_TASK_
All of the data must be returned exactly as given.

_MATERIALS PROVIDED_
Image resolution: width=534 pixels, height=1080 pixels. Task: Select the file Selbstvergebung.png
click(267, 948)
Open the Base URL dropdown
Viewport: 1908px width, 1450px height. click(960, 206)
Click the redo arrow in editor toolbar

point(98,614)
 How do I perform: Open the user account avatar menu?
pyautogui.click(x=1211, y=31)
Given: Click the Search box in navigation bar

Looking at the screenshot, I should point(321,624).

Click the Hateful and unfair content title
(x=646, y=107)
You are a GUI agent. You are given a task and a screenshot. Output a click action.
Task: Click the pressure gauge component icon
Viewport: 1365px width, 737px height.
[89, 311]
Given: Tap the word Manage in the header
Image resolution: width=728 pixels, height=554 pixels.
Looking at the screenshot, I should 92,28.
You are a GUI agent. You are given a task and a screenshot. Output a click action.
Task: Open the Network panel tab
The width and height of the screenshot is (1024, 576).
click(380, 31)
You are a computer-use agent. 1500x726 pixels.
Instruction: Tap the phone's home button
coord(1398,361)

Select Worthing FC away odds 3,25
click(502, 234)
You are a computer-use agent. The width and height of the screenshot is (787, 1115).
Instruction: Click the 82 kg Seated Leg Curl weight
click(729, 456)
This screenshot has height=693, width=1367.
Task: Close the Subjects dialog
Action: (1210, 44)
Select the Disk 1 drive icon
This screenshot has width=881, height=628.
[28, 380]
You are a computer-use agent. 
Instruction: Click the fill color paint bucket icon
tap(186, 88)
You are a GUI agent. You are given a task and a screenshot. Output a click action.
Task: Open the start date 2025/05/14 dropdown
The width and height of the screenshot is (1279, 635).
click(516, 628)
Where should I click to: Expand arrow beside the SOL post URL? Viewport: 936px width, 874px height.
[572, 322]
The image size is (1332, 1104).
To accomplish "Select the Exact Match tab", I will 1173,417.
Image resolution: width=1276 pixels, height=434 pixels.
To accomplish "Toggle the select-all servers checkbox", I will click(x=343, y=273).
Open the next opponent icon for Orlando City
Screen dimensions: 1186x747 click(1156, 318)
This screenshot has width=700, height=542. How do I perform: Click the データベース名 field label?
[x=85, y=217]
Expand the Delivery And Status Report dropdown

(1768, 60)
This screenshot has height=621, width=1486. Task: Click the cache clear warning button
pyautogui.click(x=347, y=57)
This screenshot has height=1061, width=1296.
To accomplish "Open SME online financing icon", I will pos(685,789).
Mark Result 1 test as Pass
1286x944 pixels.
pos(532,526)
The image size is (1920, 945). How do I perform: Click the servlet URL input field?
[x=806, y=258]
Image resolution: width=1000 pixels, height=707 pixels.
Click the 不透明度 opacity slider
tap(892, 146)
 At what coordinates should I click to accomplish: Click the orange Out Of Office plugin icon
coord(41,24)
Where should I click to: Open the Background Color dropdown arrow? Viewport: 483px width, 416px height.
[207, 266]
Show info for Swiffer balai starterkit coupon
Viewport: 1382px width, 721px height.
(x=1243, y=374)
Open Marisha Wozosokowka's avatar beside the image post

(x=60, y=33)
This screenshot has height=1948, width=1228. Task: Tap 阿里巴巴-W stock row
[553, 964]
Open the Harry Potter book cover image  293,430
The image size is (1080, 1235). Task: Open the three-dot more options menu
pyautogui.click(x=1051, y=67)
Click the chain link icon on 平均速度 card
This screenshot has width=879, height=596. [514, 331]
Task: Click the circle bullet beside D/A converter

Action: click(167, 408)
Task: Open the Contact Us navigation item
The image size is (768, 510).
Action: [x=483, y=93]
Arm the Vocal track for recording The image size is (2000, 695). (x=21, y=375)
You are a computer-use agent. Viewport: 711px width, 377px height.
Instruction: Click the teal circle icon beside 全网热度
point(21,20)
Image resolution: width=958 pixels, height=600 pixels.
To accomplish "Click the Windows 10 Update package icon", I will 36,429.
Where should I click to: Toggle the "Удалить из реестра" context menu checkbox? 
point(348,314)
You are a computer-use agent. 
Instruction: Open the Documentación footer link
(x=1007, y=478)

_REPLY_
Image resolution: width=534 pixels, height=1080 pixels. Task: Select the file Selbstvergebung.png
click(267, 948)
Open the Base URL dropdown
Viewport: 1908px width, 1450px height. click(960, 206)
Click the redo arrow in editor toolbar

point(98,614)
 How do I perform: Open the user account avatar menu?
pyautogui.click(x=1211, y=31)
Given: Click the Search box in navigation bar

Looking at the screenshot, I should point(321,624).

Click the Hateful and unfair content title
(x=646, y=107)
You are a GUI agent. You are given a task and a screenshot. Output a click action.
Task: Click the pressure gauge component icon
Viewport: 1365px width, 737px height.
[89, 311]
Given: Tap the word Manage in the header
Image resolution: width=728 pixels, height=554 pixels.
Looking at the screenshot, I should 92,28.
You are a GUI agent. You are given a task and a screenshot. Output a click action.
Task: Open the Network panel tab
The width and height of the screenshot is (1024, 576).
click(380, 31)
You are a computer-use agent. 1500x726 pixels.
Instruction: Tap the phone's home button
coord(1398,361)

Select Worthing FC away odds 3,25
click(502, 234)
You are a computer-use agent. The width and height of the screenshot is (787, 1115).
Instruction: Click the 82 kg Seated Leg Curl weight
click(729, 456)
This screenshot has height=693, width=1367.
Task: Close the Subjects dialog
Action: (1210, 44)
Select the Disk 1 drive icon
This screenshot has width=881, height=628.
[28, 380]
You are a computer-use agent. 
Instruction: Click the fill color paint bucket icon
tap(186, 88)
You are a GUI agent. You are given a task and a screenshot. Output a click action.
Task: Open the start date 2025/05/14 dropdown
The width and height of the screenshot is (1279, 635).
click(516, 628)
Where should I click to: Expand arrow beside the SOL post URL? Viewport: 936px width, 874px height.
[572, 322]
The image size is (1332, 1104).
To accomplish "Select the Exact Match tab", I will 1173,417.
Image resolution: width=1276 pixels, height=434 pixels.
To accomplish "Toggle the select-all servers checkbox", I will click(x=343, y=273).
Open the next opponent icon for Orlando City
Screen dimensions: 1186x747 click(1156, 318)
This screenshot has width=700, height=542. How do I perform: Click the データベース名 field label?
[x=85, y=217]
Expand the Delivery And Status Report dropdown

(1768, 60)
This screenshot has height=621, width=1486. Task: Click the cache clear warning button
pyautogui.click(x=347, y=57)
This screenshot has height=1061, width=1296.
To accomplish "Open SME online financing icon", I will pos(685,789).
Mark Result 1 test as Pass
1286x944 pixels.
pos(532,526)
The image size is (1920, 945). How do I perform: Click the servlet URL input field?
[x=806, y=258]
Image resolution: width=1000 pixels, height=707 pixels.
Click the 不透明度 opacity slider
tap(892, 146)
 At what coordinates should I click to accomplish: Click the orange Out Of Office plugin icon
coord(41,24)
Where should I click to: Open the Background Color dropdown arrow? Viewport: 483px width, 416px height.
[207, 266]
Show info for Swiffer balai starterkit coupon
Viewport: 1382px width, 721px height.
(x=1243, y=374)
Open Marisha Wozosokowka's avatar beside the image post

(x=60, y=33)
This screenshot has height=1948, width=1228. Task: Tap 阿里巴巴-W stock row
[553, 964]
Open the Harry Potter book cover image  293,430
The image size is (1080, 1235). Task: Open the three-dot more options menu
pyautogui.click(x=1051, y=67)
Click the chain link icon on 平均速度 card
This screenshot has width=879, height=596. [514, 331]
Task: Click the circle bullet beside D/A converter

Action: click(167, 408)
Task: Open the Contact Us navigation item
The image size is (768, 510).
Action: [x=483, y=93]
Arm the Vocal track for recording The image size is (2000, 695). (x=21, y=375)
You are a computer-use agent. Viewport: 711px width, 377px height.
Instruction: Click the teal circle icon beside 全网热度
point(21,20)
Image resolution: width=958 pixels, height=600 pixels.
To accomplish "Click the Windows 10 Update package icon", I will 36,429.
Where should I click to: Toggle the "Удалить из реестра" context menu checkbox? 
point(348,314)
You are a computer-use agent. 
Instruction: Open the Documentación footer link
(x=1007, y=478)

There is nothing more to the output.